Facebook Business Page
Social networking sites such as Facebook can serve as lead generators for marketing communications campaigns.
Brand Authenticity
The explosion of social media websites has led to the increasingly important practice of social media marketing. Social media marketing programs usually center on efforts to create content that attracts attention and encourages readers to share it with their social networks. A brand’s corporate message spreads from user to user and presumably resonates because it appears to come from a trusted, third-party source as opposed to from the brand or company itself. Social networking sites and blogs allow individuals to retweet or repost comments written by the creator of the product.
When that individual repeats the message, their connections are able to see it, which means the message reaches more people. Because of the virality of social media, companies frequently use social networking sites for word-of-mouth promotions of products and services. As the information about the brand is broadcasted and repeated across the social network, more traffic is brought to the company’s website. This results in earned media rather than paid media and both serves as a lead generator and creates favorable publicity for the brand.
Consumer Intelligence
Social media allows marketers to refine their segmentation strategy by reaching a narrow target audience. For example, Pinterest, a social bookmarking site with an overwhelmingly female user base, attracts companies that primarily target women.
Social networking sites also reveal vast amounts of information about prospective interest in products and services. Today, new semantic analysis technologies allow marketers to detect buying signals based on shared and posted online content. Understanding these buying signals can help sales professionals target relevant prospects and help marketers run micro-targeted campaigns.

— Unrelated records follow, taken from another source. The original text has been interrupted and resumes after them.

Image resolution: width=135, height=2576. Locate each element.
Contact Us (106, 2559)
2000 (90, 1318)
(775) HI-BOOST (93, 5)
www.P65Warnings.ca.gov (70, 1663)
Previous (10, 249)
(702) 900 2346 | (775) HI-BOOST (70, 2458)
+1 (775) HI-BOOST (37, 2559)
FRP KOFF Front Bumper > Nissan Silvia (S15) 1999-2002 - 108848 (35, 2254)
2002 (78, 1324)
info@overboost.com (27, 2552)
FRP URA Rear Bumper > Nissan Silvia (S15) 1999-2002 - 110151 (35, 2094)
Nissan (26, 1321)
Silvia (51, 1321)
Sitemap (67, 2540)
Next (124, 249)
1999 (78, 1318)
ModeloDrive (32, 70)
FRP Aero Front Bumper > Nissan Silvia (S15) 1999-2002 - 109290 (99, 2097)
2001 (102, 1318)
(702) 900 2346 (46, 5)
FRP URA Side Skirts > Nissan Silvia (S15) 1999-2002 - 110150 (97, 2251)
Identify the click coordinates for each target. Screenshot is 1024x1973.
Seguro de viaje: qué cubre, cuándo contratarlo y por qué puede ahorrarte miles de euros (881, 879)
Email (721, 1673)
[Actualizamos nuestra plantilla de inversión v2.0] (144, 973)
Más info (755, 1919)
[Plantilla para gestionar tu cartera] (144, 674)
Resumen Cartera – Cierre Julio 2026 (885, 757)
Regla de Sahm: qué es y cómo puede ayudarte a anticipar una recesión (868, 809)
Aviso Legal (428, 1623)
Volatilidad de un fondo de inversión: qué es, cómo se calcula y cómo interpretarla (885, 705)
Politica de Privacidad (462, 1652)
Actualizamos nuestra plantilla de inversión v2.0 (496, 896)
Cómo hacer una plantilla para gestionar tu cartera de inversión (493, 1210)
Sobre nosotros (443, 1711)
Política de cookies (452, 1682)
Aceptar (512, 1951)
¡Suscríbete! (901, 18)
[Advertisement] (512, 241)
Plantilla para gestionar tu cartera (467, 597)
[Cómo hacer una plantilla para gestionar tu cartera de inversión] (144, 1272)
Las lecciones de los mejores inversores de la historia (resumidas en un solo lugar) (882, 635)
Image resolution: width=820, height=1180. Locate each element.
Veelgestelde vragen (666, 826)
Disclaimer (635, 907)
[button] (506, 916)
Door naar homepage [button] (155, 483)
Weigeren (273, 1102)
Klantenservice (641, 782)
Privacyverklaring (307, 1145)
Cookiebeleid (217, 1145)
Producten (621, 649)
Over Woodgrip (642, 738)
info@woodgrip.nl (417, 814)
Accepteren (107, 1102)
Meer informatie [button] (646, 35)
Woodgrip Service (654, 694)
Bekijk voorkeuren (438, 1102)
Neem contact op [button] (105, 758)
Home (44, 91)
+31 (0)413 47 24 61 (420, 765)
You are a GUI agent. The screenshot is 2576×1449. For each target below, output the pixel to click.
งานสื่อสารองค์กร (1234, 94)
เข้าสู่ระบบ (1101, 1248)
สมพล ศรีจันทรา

Engagement Advertising and PR
Social media in business allows anyone and everyone to express an opinion or idea somewhere along the company’s path to market. Through social networking sites, brands can have conversations and interactions with individual followers. This personal interaction can instill and strengthen brand loyalty amongst followers and potential customers. Thus, each participating customer informally becomes part of the marketing department, as other customers read their comments or reviews.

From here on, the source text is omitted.